_WHAT TO DO_
The response should consist of the records, reproduced exactly.

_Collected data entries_
--
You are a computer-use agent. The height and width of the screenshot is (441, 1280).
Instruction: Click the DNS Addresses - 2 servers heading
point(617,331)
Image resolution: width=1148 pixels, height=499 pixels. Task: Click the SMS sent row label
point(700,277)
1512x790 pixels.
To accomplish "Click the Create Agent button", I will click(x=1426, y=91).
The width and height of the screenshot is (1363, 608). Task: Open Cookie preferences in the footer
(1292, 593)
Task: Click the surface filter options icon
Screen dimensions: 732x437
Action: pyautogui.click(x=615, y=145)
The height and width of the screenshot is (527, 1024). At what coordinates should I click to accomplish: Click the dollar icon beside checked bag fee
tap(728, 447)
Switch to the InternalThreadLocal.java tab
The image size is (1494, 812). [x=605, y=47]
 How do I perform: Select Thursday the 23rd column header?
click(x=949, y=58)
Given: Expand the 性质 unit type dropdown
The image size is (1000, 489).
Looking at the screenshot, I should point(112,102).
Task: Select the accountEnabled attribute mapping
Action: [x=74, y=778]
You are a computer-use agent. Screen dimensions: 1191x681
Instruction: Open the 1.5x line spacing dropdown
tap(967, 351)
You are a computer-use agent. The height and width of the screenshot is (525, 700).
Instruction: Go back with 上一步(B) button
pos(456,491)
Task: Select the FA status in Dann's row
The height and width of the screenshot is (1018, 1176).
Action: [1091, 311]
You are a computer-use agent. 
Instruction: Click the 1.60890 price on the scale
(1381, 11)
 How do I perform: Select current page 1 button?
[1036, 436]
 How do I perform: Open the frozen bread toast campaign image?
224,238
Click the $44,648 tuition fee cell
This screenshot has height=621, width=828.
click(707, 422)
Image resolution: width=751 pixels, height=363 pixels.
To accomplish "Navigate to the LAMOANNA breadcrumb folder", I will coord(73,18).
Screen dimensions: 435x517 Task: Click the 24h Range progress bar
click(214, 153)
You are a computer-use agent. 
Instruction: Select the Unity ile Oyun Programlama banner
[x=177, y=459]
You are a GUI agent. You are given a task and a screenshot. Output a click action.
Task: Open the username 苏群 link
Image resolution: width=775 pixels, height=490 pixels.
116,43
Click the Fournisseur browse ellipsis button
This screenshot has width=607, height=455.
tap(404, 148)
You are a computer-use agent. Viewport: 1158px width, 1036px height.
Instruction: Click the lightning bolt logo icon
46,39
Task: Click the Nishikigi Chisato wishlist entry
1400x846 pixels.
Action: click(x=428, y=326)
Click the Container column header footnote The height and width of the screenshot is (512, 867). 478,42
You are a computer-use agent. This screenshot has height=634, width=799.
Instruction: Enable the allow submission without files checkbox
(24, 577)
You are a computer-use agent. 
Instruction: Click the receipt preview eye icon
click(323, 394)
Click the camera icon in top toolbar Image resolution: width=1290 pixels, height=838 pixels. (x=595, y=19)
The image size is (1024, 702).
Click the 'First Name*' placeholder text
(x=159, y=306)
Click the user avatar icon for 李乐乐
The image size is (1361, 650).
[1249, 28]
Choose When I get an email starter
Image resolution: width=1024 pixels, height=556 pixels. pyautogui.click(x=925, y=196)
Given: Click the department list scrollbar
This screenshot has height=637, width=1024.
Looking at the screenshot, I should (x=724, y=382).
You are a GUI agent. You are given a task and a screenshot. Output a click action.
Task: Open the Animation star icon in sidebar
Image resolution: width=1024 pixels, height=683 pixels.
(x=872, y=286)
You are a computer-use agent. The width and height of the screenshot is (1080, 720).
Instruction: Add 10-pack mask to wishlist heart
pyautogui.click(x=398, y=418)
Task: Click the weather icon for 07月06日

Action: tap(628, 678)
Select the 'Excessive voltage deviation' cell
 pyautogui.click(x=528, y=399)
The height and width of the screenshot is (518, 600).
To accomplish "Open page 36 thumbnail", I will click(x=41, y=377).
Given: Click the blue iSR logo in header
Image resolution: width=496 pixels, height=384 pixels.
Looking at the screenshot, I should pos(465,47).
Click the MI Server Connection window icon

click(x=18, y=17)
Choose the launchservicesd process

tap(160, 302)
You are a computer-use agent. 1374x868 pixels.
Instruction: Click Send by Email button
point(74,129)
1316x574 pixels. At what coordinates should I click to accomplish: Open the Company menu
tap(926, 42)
--
_RESULT FOR THIS EXERCISE_
You are a computer-use agent. The height and width of the screenshot is (441, 1280).
Instruction: Click the DNS Addresses - 2 servers heading
point(617,331)
Image resolution: width=1148 pixels, height=499 pixels. Task: Click the SMS sent row label
point(700,277)
1512x790 pixels.
To accomplish "Click the Create Agent button", I will click(x=1426, y=91).
The width and height of the screenshot is (1363, 608). Task: Open Cookie preferences in the footer
(1292, 593)
Task: Click the surface filter options icon
Screen dimensions: 732x437
Action: pyautogui.click(x=615, y=145)
The height and width of the screenshot is (527, 1024). At what coordinates should I click to accomplish: Click the dollar icon beside checked bag fee
tap(728, 447)
Switch to the InternalThreadLocal.java tab
The image size is (1494, 812). [x=605, y=47]
 How do I perform: Select Thursday the 23rd column header?
click(x=949, y=58)
Given: Expand the 性质 unit type dropdown
The image size is (1000, 489).
Looking at the screenshot, I should point(112,102).
Task: Select the accountEnabled attribute mapping
Action: [x=74, y=778]
You are a computer-use agent. Screen dimensions: 1191x681
Instruction: Open the 1.5x line spacing dropdown
tap(967, 351)
You are a computer-use agent. The height and width of the screenshot is (525, 700).
Instruction: Go back with 上一步(B) button
pos(456,491)
Task: Select the FA status in Dann's row
The height and width of the screenshot is (1018, 1176).
Action: [1091, 311]
You are a computer-use agent. 
Instruction: Click the 1.60890 price on the scale
(1381, 11)
 How do I perform: Select current page 1 button?
[1036, 436]
 How do I perform: Open the frozen bread toast campaign image?
224,238
Click the $44,648 tuition fee cell
This screenshot has height=621, width=828.
click(707, 422)
Image resolution: width=751 pixels, height=363 pixels.
To accomplish "Navigate to the LAMOANNA breadcrumb folder", I will coord(73,18).
Screen dimensions: 435x517 Task: Click the 24h Range progress bar
click(214, 153)
You are a computer-use agent. 
Instruction: Select the Unity ile Oyun Programlama banner
[x=177, y=459]
You are a GUI agent. You are given a task and a screenshot. Output a click action.
Task: Open the username 苏群 link
Image resolution: width=775 pixels, height=490 pixels.
116,43
Click the Fournisseur browse ellipsis button
This screenshot has width=607, height=455.
tap(404, 148)
You are a computer-use agent. Viewport: 1158px width, 1036px height.
Instruction: Click the lightning bolt logo icon
46,39
Task: Click the Nishikigi Chisato wishlist entry
1400x846 pixels.
Action: click(x=428, y=326)
Click the Container column header footnote The height and width of the screenshot is (512, 867). 478,42
You are a computer-use agent. This screenshot has height=634, width=799.
Instruction: Enable the allow submission without files checkbox
(24, 577)
You are a computer-use agent. 
Instruction: Click the receipt preview eye icon
click(323, 394)
Click the camera icon in top toolbar Image resolution: width=1290 pixels, height=838 pixels. (x=595, y=19)
The image size is (1024, 702).
Click the 'First Name*' placeholder text
(x=159, y=306)
Click the user avatar icon for 李乐乐
The image size is (1361, 650).
[1249, 28]
Choose When I get an email starter
Image resolution: width=1024 pixels, height=556 pixels. pyautogui.click(x=925, y=196)
Given: Click the department list scrollbar
This screenshot has height=637, width=1024.
Looking at the screenshot, I should (x=724, y=382).
You are a GUI agent. You are given a task and a screenshot. Output a click action.
Task: Open the Animation star icon in sidebar
Image resolution: width=1024 pixels, height=683 pixels.
(x=872, y=286)
You are a computer-use agent. The width and height of the screenshot is (1080, 720).
Instruction: Add 10-pack mask to wishlist heart
pyautogui.click(x=398, y=418)
Task: Click the weather icon for 07月06日

Action: tap(628, 678)
Select the 'Excessive voltage deviation' cell
 pyautogui.click(x=528, y=399)
The height and width of the screenshot is (518, 600).
To accomplish "Open page 36 thumbnail", I will click(x=41, y=377).
Given: Click the blue iSR logo in header
Image resolution: width=496 pixels, height=384 pixels.
Looking at the screenshot, I should pos(465,47).
Click the MI Server Connection window icon

click(x=18, y=17)
Choose the launchservicesd process

tap(160, 302)
You are a computer-use agent. 1374x868 pixels.
Instruction: Click Send by Email button
point(74,129)
1316x574 pixels. At what coordinates should I click to accomplish: Open the Company menu
tap(926, 42)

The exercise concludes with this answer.